### What is needed
Quote every line below exactly and skip any picture.

### Given records
%%

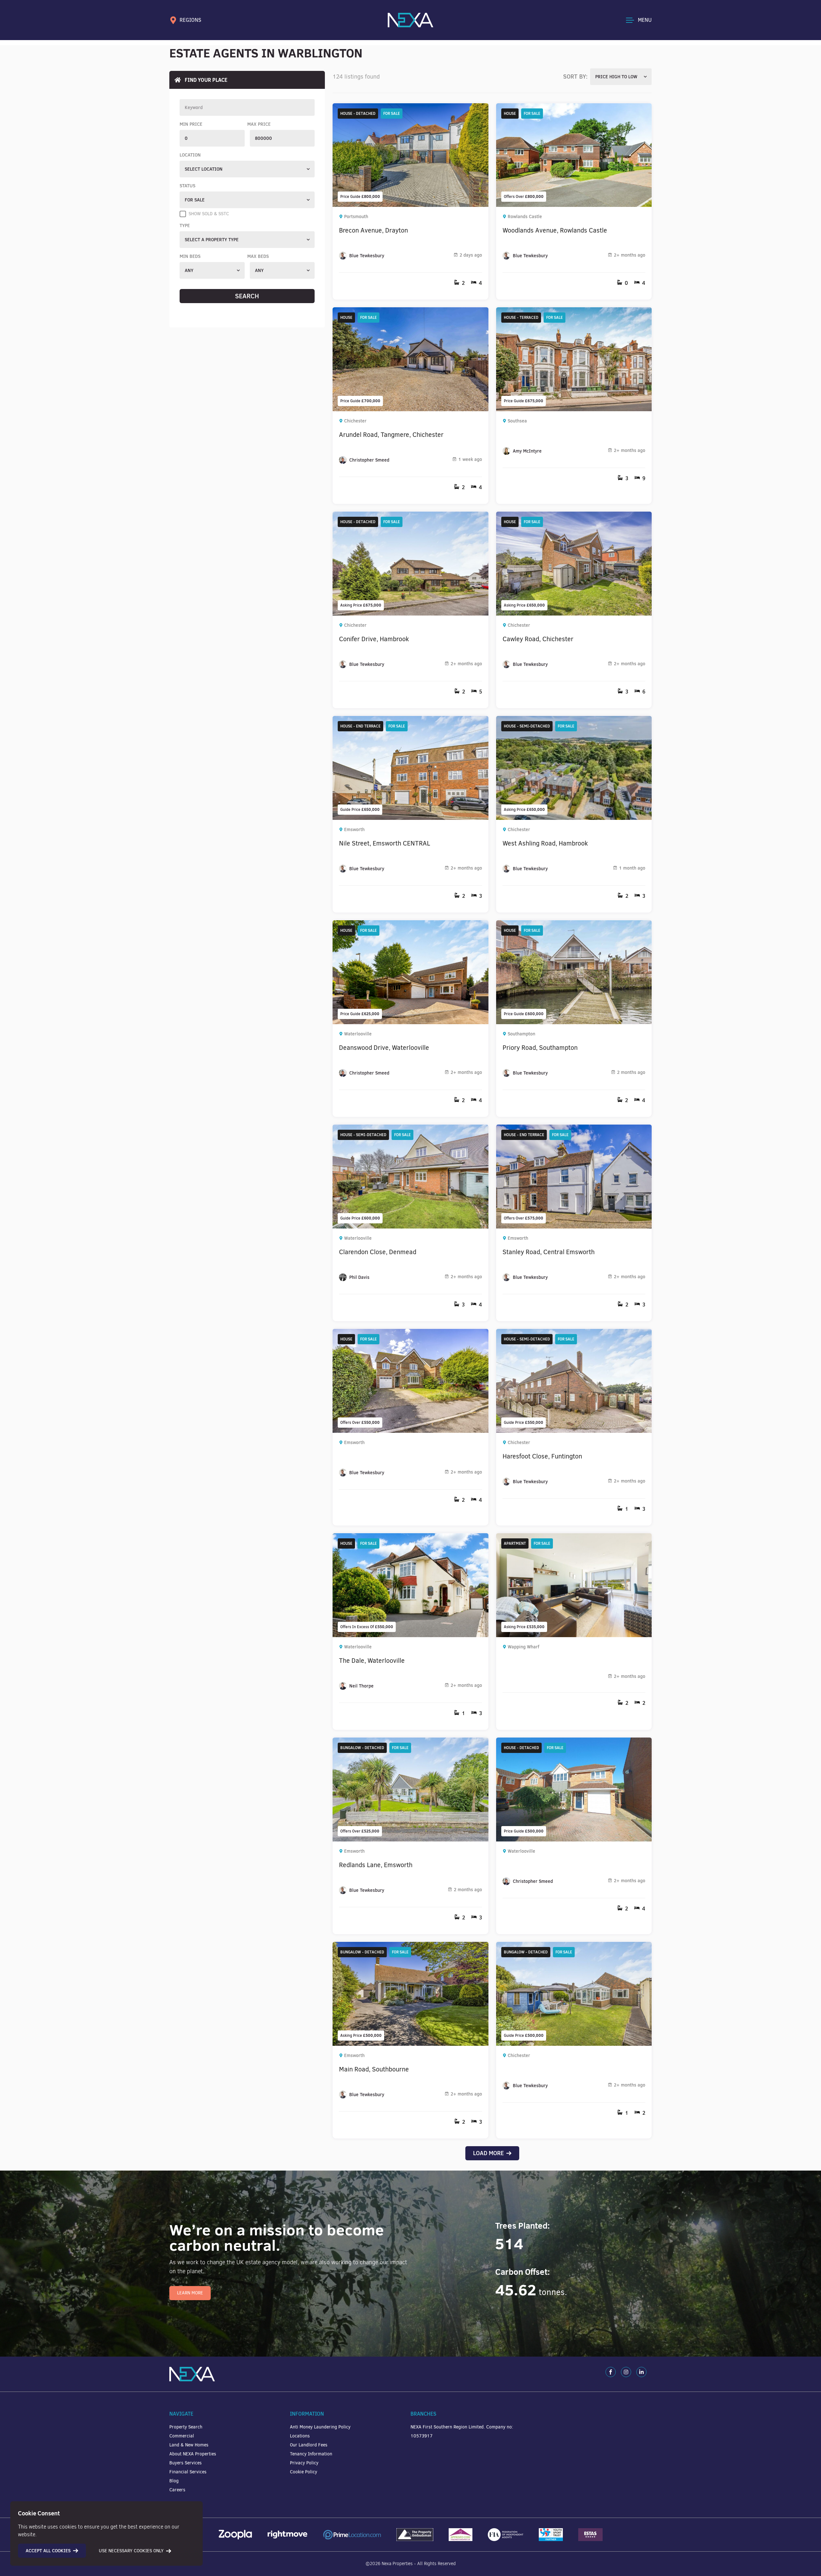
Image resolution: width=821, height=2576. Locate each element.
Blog (174, 2481)
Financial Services (188, 2472)
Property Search (185, 2427)
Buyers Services (185, 2463)
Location (190, 155)
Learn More (190, 2293)
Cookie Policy (303, 2472)
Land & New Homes (188, 2445)
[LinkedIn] (641, 2372)
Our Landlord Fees (308, 2445)
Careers (177, 2490)
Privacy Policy (304, 2463)
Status (187, 186)
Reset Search (247, 310)
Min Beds (190, 256)
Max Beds (258, 256)
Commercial (181, 2436)
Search (247, 296)
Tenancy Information (311, 2454)
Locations (300, 2436)
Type (185, 225)
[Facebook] (610, 2372)
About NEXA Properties (192, 2454)
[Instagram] (626, 2372)
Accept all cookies (48, 2550)
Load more (488, 2153)
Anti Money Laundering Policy (320, 2427)
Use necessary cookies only (131, 2551)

%%

### Exercise solution
Image resolution: width=821, height=2576. Locate each element.
Blog (174, 2481)
Financial Services (188, 2472)
Property Search (185, 2427)
Buyers Services (185, 2463)
Location (190, 155)
Learn More (190, 2293)
Cookie Policy (303, 2472)
Land & New Homes (188, 2445)
[LinkedIn] (641, 2372)
Our Landlord Fees (308, 2445)
Careers (177, 2490)
Privacy Policy (304, 2463)
Status (187, 186)
Reset Search (247, 310)
Min Beds (190, 256)
Max Beds (258, 256)
Commercial (181, 2436)
Search (247, 296)
Tenancy Information (311, 2454)
Locations (300, 2436)
Type (185, 225)
[Facebook] (610, 2372)
About NEXA Properties (192, 2454)
[Instagram] (626, 2372)
Accept all cookies (48, 2550)
Load more (488, 2153)
Anti Money Laundering Policy (320, 2427)
Use necessary cookies only (131, 2551)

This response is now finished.